LGBTQ Nation reports Davis is in the Eastern European nation with Harry Mihet, the vice president of legal affairs and chief litigation counsel for the Orlando-based Liberty Counsel, an anti-LGBTI legal group.
Davis and Mihet are on a nine-day tour of the country of 20 million people, meeting with Romanian Orthodox Church officials as well as government and local leaders.
Referendum on marriage
The Romanian constitution currently defines marriage as between ‘two spouses,’ but Davis and Mihet are trying to get it changed to read ‘a man and a woman.’
Romanian law allows the constitution to be changed if at least 500,000 people sign a petition demanding a referendum.
The Coalition for Family, a group of 30 non-governmental organizations which back anti-LGBT policies to ‘promote the traditional family,’ has collected over three million signatures.
That petition has been certified and now awaits approval by the Senate. Proponents hope for a vote sometime this fall.
The Washington Blade notes that Romanian law currently bans gays and lesbians from legally marrying, but it does not ban civil partnerships between same-sex or opposite-sex couples.
Homosexuality was decriminalized in Romania in 2001, but no protections for LGBTI people have been enacted since that time.
Evoking Communist era bans
Davis and Mihet are doing numerous interviews and public appearances. They are pointing to Davis’ jail sentence as a warning that allowing same-sex marriage will bring back Communist era bans on religion.

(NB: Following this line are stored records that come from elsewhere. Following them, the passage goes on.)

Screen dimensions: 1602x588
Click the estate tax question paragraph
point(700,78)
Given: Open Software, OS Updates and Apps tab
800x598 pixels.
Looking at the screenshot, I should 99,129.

‘Their message is simple and based upon the recent lessons learned in the United States: same-sex “marriage” and freedom of conscience are mutually exclusive, because those who promote the former have zero tolerance for the latter,’ the Liberty Council press release said.
Mihet, who was born and grew up in Romania, said he was proud to introduce Davis to the Romanian people.
‘Her story resonates loudly with them, and they are receiving her tearfully and very warmly, because they can still remember the not-so-long-ago days when they were themselves persecuted and imprisoned for their conscience,’ said Mihet in a Liberty Council press release.
‘The freedom of conscience transcends national, cultural, religious and denominational lines, and Romanians are determined to prevent such injustice from ever happening again in their country.’